Diva the Douchemaster just wants everyone to know that from here on out he's going to play the most honest game (more honest than all of YOU) and he's going to be the most integral person. *snickers* That's the second time he's misused the word "integral." He's going to be integral inside and outside of this game because he's NOT going to walk out of here and NOT be a role model for people who watch this game and truly can't differentiate between reality and not. *scratches head* Huh? Ok first off, Diva, you are not a role model and you will never be so let's just get that out of the way. As to people who watch the game, which would include myself, I know very well the difference of reality and fiction. I also know that what I'm watching right now is the biggest load of shite I've ever seen. How's that for reality?!

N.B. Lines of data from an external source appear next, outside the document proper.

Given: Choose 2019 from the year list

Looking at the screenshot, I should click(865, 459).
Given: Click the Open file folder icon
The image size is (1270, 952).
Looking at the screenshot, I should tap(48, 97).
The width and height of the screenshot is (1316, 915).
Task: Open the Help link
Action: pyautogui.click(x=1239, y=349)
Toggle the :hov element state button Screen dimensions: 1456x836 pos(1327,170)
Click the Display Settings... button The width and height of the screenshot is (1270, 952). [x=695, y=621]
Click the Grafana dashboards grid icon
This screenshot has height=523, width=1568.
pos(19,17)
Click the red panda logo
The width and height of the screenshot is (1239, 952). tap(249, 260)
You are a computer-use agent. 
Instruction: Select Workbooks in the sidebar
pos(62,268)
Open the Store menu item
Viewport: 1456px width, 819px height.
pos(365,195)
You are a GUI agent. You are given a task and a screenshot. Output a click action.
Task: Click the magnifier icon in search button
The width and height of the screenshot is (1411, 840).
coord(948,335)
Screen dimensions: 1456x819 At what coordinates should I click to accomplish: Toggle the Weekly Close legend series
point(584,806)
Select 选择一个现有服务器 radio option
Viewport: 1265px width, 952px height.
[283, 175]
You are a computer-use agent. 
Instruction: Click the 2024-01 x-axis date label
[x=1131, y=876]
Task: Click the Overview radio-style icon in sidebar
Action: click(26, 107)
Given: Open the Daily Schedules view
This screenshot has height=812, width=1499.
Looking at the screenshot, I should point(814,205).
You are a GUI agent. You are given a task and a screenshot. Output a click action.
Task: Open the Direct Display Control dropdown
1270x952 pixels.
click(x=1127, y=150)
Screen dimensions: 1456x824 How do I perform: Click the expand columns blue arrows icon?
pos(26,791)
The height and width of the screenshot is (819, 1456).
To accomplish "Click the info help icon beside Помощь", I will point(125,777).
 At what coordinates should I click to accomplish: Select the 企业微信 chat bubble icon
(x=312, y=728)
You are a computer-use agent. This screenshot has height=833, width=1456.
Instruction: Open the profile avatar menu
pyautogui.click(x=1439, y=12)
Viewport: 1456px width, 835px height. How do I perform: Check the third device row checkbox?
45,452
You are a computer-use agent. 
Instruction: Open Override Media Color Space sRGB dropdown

He continues, "My daughter... scrofle loogen drutle. My daughter... ghort yomer hrugen." Dude, you're embarrassing that poor girl. Shut up! "And when she plays this back 15, 20 years from now, I want her to know that I didn't compromise my integrity for anyone, ok?" Not another "ok!" "I feel so bad for what I did to Donny." Oh shut up. "Out of everybody here, everybody knows that Donny is the kindest man in this world. He's the most caring, most generous, most giving person." Get ready for this next part... "And he may not have a lot to give, you know (this is where he motions to his upper body), physically." Ha! Oh my god. That. Just. Happened. "But he has so much to give in wisdom and in heart and that means more to me in this game." No one cares about you! Your daughter has already petitioned to have a new daddy at this point. "And I just want to say that I'm very very sorry to each and every one of you because that was my decision to do that and Caleb went along with it cuz I forced his hand (no you didn't) and I just told him that it was the right thing to do. I can understand if you guys are upset or disappointed (none of them care!), but all I can do is just be honest." And then he cried like a little bitch.
Alright, I need to go kill myself right now. Fucking hell. That was brutal.
So, what did you think of that clusterfuck? Can I take tomorrow off instead? It is a holiday after all. Comment it out bitches and have a great day!